The third example of issues that warrant further investigation is the basis of knowledge used by Aids Dissidents. Let us ignore those who actively lied about the events in a purported bid to correct the 'untruth' of Science. For the moment, focus on those Dissidents who distributed the story, published it on websites and commented on the story without any apparent doubt that the story had to be true. Given that the Dissidents primary claim is that they are able to look (and think) beyond the hype of the establishment, it was astonishing to see how easily they were fooled by a story that supported their stance. (This reminds one of the implications that the paper written by Alan D Sokal and published in 1996 in Social Text held for others critical of Science; it differs from the Sokal paper in one major respect: most of these media stories were generated by authors who are apparently accepted by Dissidents as one of them.) In more formal terms: what is the epistemological basis for Dissidents' claim to knowledge?
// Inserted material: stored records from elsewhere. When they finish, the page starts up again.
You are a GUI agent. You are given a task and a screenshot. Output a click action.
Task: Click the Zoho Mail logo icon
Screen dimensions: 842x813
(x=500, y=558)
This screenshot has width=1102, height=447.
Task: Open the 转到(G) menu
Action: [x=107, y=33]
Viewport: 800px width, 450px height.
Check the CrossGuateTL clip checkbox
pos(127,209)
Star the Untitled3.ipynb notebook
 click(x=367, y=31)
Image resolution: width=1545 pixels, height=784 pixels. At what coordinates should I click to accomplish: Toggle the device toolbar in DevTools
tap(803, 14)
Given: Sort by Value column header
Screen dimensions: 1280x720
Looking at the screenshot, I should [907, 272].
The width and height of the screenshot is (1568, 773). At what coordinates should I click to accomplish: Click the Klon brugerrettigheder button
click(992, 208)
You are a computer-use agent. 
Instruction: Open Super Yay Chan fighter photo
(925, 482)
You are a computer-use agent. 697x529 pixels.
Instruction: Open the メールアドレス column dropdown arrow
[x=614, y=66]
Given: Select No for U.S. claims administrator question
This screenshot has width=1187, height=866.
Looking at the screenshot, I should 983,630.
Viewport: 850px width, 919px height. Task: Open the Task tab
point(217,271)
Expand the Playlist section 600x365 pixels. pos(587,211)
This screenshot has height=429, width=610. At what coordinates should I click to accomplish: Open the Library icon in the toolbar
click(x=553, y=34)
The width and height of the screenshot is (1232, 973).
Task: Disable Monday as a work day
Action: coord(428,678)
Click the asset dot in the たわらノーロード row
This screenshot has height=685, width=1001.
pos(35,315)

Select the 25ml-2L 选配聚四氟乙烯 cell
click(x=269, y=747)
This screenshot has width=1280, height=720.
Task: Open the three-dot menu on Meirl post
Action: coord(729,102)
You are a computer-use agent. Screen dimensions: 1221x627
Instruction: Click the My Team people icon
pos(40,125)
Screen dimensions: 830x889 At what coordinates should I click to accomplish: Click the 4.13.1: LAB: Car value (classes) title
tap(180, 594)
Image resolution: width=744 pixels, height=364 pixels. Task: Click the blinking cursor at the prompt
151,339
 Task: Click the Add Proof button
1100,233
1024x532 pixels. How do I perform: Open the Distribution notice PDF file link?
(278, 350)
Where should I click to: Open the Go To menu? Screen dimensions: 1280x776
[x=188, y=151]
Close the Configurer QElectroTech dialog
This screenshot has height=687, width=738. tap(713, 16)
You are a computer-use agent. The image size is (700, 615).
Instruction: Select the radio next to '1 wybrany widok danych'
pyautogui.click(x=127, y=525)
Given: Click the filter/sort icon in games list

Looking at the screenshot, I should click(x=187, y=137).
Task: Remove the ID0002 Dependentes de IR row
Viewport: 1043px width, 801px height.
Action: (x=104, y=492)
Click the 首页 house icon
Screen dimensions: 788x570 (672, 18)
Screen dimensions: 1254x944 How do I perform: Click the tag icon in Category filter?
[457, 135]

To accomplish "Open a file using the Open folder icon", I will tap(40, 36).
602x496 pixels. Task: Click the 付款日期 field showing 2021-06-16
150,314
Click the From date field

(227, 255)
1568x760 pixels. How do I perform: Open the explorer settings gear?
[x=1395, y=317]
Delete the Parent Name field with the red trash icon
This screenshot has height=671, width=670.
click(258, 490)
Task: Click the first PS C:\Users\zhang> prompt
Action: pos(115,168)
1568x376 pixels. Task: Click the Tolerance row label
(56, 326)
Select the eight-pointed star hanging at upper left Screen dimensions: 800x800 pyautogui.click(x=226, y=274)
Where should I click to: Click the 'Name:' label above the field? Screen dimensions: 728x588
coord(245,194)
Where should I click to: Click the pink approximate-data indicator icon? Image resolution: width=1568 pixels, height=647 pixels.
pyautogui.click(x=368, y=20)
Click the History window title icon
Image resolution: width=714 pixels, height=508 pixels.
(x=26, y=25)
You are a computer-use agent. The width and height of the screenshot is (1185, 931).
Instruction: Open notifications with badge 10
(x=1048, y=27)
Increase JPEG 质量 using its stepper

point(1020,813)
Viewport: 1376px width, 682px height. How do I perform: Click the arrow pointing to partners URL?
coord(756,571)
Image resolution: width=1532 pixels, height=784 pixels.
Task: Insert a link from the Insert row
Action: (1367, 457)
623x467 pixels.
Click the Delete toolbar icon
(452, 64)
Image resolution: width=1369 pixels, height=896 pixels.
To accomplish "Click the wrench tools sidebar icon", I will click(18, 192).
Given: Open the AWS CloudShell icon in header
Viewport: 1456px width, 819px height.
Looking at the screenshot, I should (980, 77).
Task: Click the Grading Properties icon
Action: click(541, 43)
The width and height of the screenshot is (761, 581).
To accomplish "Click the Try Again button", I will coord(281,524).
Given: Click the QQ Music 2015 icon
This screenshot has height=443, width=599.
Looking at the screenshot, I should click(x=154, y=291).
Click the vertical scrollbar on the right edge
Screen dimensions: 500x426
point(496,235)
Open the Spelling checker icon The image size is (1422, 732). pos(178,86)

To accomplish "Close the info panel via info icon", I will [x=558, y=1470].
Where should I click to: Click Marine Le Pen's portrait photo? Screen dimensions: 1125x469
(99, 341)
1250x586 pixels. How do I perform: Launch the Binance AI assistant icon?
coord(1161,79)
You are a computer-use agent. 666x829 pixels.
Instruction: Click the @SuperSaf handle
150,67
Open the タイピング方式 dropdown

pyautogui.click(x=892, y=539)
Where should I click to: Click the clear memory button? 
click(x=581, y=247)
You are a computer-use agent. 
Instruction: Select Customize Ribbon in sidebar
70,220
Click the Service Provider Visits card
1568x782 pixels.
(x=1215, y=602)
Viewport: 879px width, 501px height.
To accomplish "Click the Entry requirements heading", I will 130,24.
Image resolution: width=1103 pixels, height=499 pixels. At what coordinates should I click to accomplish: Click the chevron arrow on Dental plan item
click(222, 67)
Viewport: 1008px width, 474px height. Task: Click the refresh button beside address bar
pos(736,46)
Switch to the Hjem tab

There seems to be sufficient evidence that they use the same epistemological basis that Conspiracy Theory in general uses. This basis rests on two assumptions: (1) If one is aware of the conspiracy, one is able to distinguish between fact and fiction; and (2) the Conspiracy Theory is a general theory in that it (a) explains data that suits the Conspiracy Theory as being objective, and (b) explains data that refutes the Conspiracy Theory as being manipulated by the conspirators. (The name of the philosopher who first made the point about the generality of Conspiracy Theory escapes me at the point of writing this.) A cursory review of the literature suggests that the epistemological basis of Conspiracy Theory has seen little true philosophical inquiry, and this might indeed be an interesting field of study for someone interested in the topic. (I would be very interested to be pointed to any published work on the topic.) Clearly, pointing out this link between Aids Dissidents and Conspiracy Theorists rests on a generalisation. However, until those Dissidents who use a different basis for truth claims not only make their basis clear, but also actively weed out untruths accepted as gospel in Aids Dissident circles - in other words, until Aids Dissidents are as critical of one another as Scientists are, even as imperfect as the system is - Aids Dissidentism cannot hope to be taken seriously.